● Raw records:
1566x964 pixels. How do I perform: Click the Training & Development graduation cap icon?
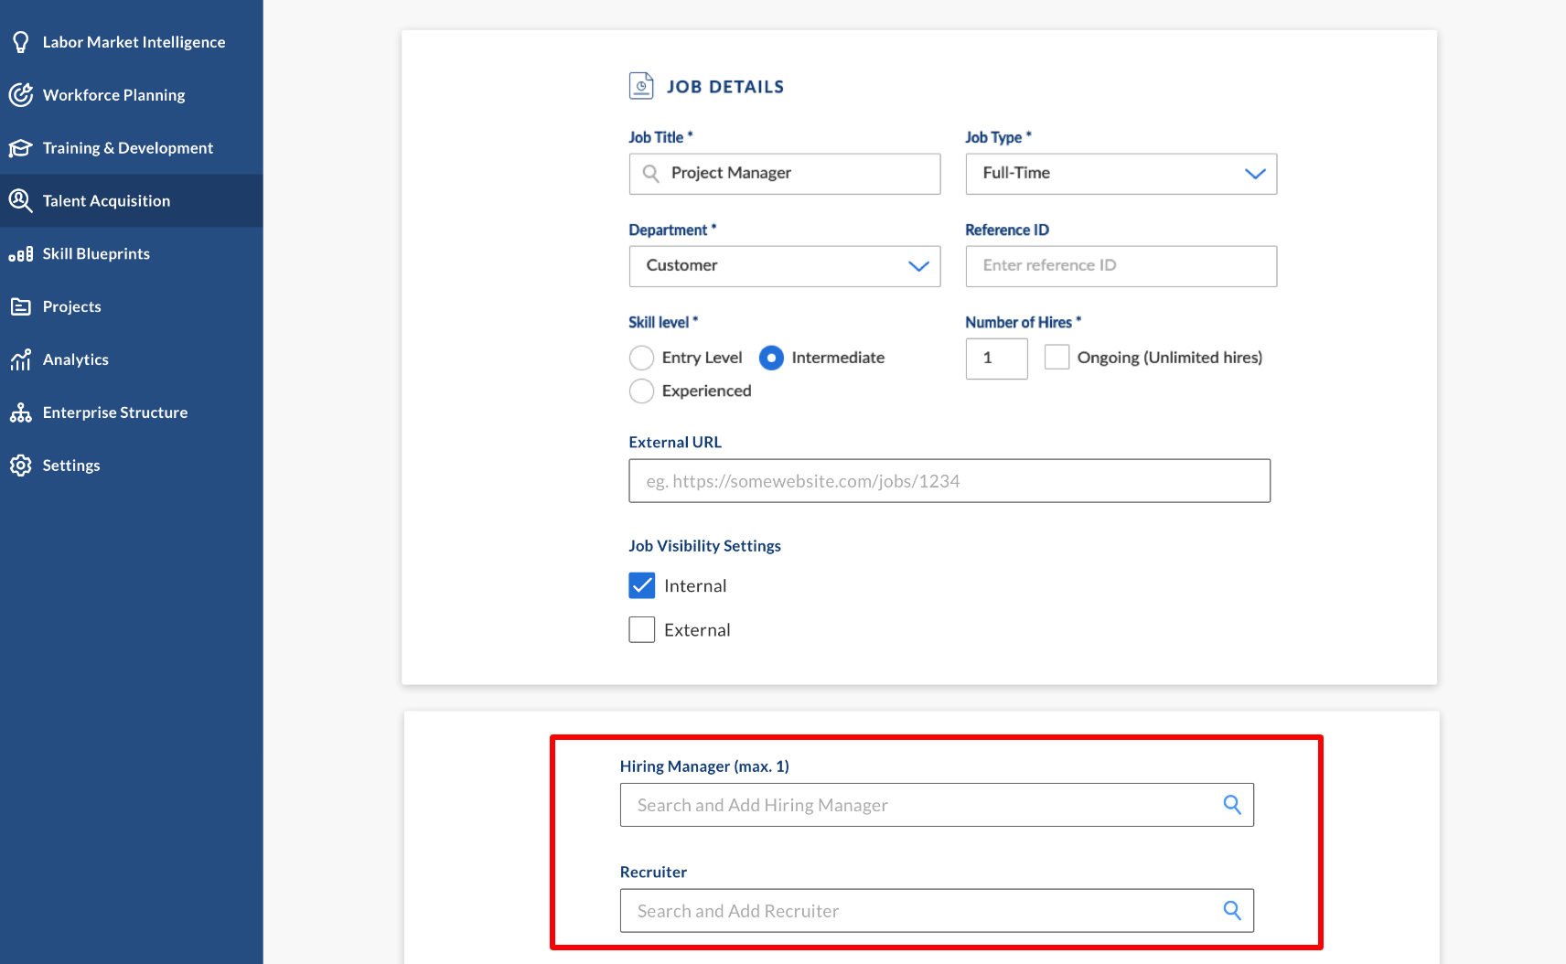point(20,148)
--
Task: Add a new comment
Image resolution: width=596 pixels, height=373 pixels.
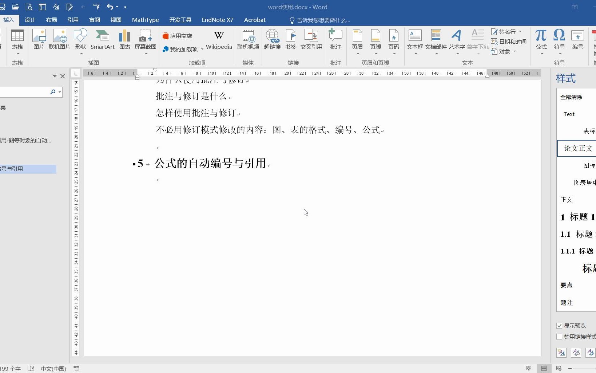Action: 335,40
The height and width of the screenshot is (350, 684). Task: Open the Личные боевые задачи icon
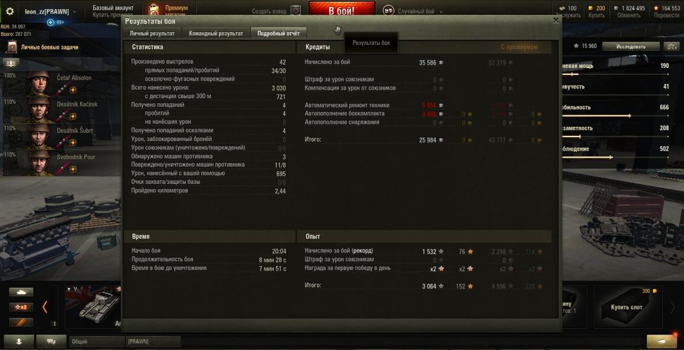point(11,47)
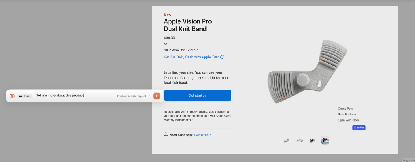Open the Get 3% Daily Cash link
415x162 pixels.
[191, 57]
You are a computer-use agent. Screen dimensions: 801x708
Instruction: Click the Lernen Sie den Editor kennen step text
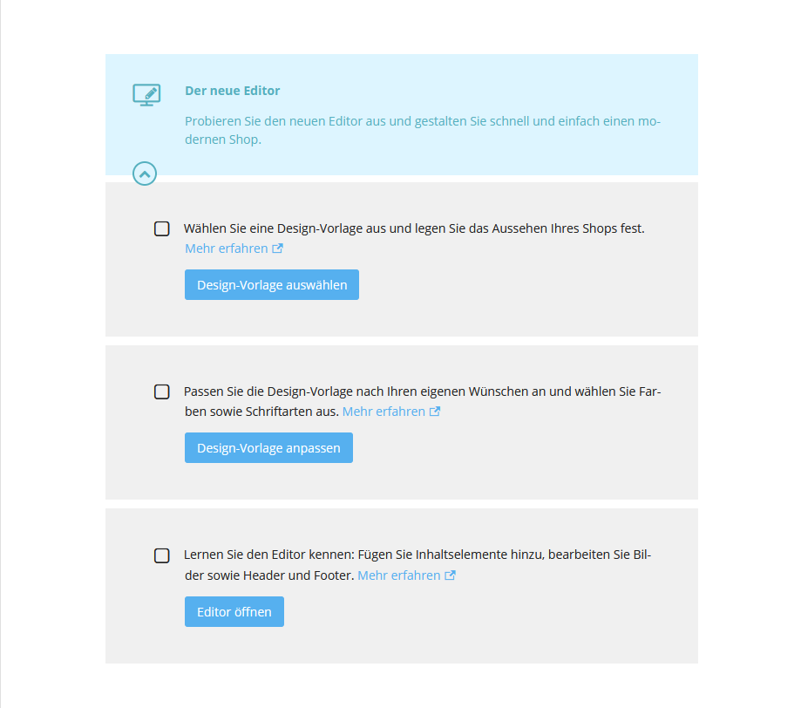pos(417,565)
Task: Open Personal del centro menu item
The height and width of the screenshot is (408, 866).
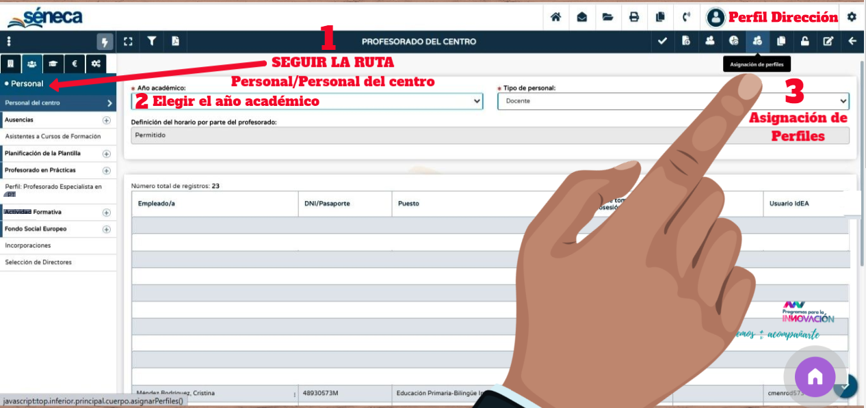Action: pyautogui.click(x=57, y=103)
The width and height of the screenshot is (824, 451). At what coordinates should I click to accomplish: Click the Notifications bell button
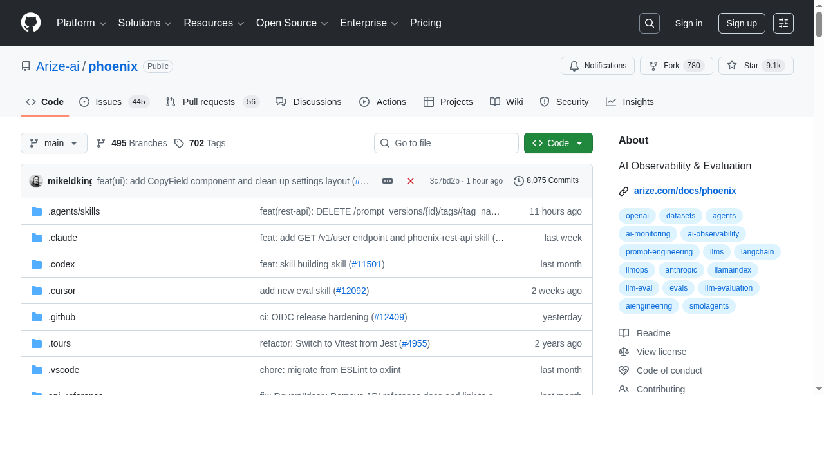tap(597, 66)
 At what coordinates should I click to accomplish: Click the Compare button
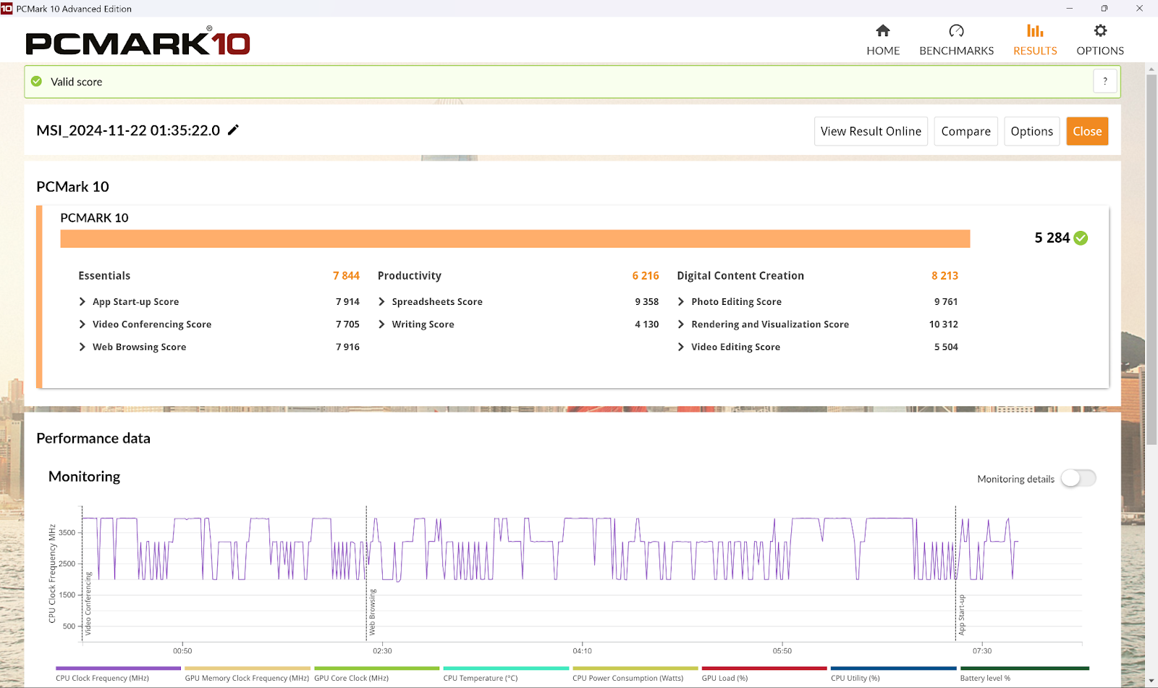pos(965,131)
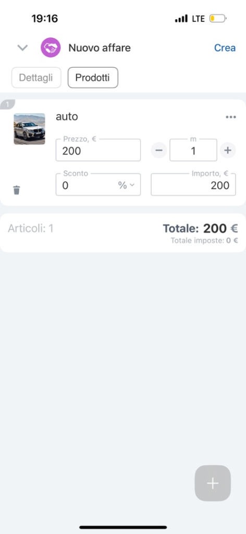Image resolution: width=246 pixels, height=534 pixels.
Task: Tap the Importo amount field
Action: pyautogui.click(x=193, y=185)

● Task instructions: Rewrite the stretch of rows from the one containing "You are a computer-use" through the one containing "Action: pyautogui.click(x=57, y=103)", swapping "Screen dimensions" for "Screen size" and keeping everything else the same. Leave the pictures out of your answer.

● Finished exercise:
You are a computer-use agent. Screen size: 801x708
Instruction: Click the Lernen Sie den Editor kennen step text
pos(417,565)
Task: Open Personal del centro menu item
The height and width of the screenshot is (408, 866).
Action: pyautogui.click(x=57, y=103)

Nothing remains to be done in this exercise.